Strong Need for Skilled Workers
Chairman Brown noted that across Pennsylvania, and throughout the country, there is a strong anticipated need for skilled utility workers, driven by a combination of factors – including an aging current workforce as well as the growth of new systems and technologies.
In Pennsylvania, utility employment is growing faster and wages are substantially higher than statewide averages.
The number of jobs in the utility sector has increased by more than 11 percent over the past five years, which is five times the job growth for all industries across the state – and the average utility wage in Pennsylvania is just over $93,000 per year, which is nearly twice the average wage for all industries.
“For a new generation searching for opportunities to start their careers – as well as other skilled candidates, like our returning veterans looking for new possibilities – utilities represent tens-of-thousands of community-oriented jobs, combining good wages with the satisfaction of knowing that you are serving your neighbors,” said Chairman Brown.
Nationally, utilities are expected to hire an additional 70,000 workers by 2020, and growth in the energy sector alone is expected to create an estimated 1.5 million jobs by 2030.

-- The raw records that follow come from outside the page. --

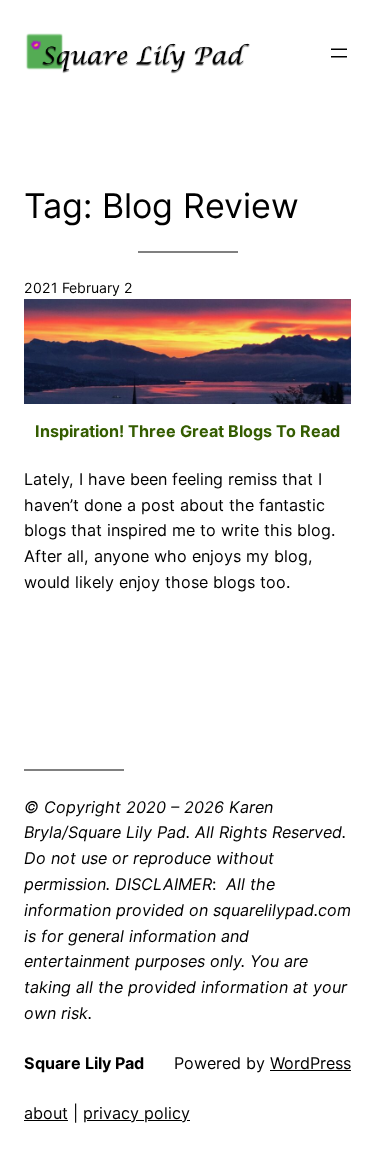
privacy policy (136, 1113)
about (46, 1113)
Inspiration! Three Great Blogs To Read (187, 431)
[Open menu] (339, 53)
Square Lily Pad (84, 1063)
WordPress (310, 1063)
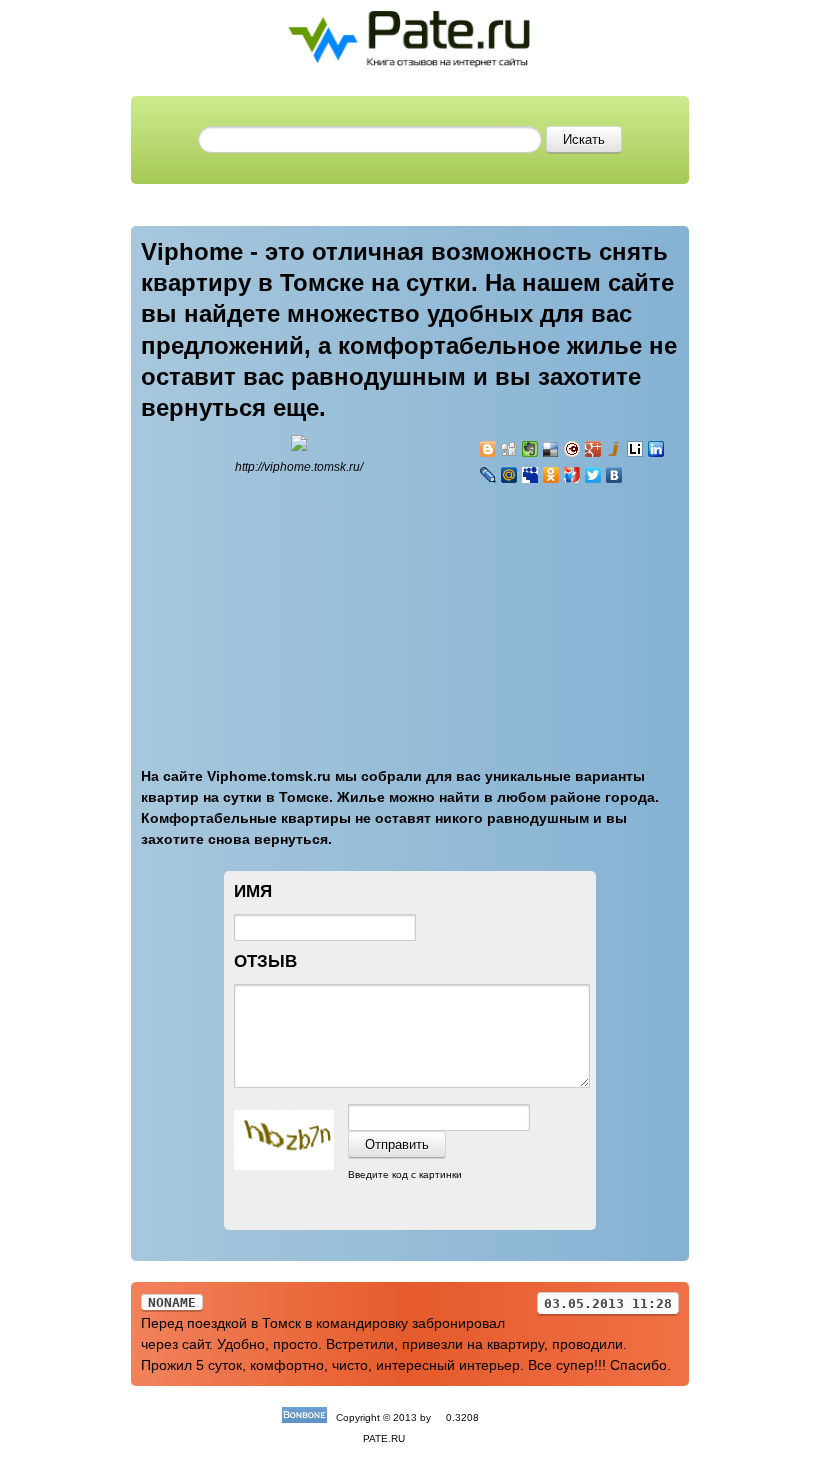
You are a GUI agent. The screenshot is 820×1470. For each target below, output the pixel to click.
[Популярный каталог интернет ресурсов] (304, 1417)
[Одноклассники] (551, 475)
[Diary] (572, 449)
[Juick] (614, 449)
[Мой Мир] (509, 475)
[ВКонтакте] (614, 475)
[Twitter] (593, 475)
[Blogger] (488, 449)
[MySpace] (530, 475)
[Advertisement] (599, 614)
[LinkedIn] (656, 449)
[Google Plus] (593, 449)
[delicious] (551, 449)
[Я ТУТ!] (572, 475)
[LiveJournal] (488, 475)
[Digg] (509, 449)
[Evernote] (530, 449)
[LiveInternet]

The statewide and national appetite for utility skills includes:
-- Field operations, including the people who maintain existing systems and build-out new systems;
-- Plant operators, who keep the energy and water flowing to our communities; and,
-- Various technical positions, including relatively new areas of concern, like Cybersecurity.
PUC #UtilityCareers Campaign
Today’s event is part of a broader collaborative effort by the PUC, public utilities and educational institutions to increase public awareness about career opportunities in the utility sector.
The PUC is working with institutions and agencies statewide to spotlight the options available for young people still considering careers, and for those searching for new opportunities.
As part of the effort to increase access to information, the PUC has established a new #UtilityCareers microsite to highlight information about job opportunities and provide access to information about the spectrum of utility jobs across the state.
“This is an issue that goes far beyond one agency or utility. It’s an issue that has the potential to impact us all, in terms of the reliability and cost of utility service,” said Chairman Brown. “These are systems and people we depend upon to keep our communities safe and healthy, and it is important that we do what we can to ensure that our utilities have the skilled personnel they need to meet the needs of today and tomorrow.”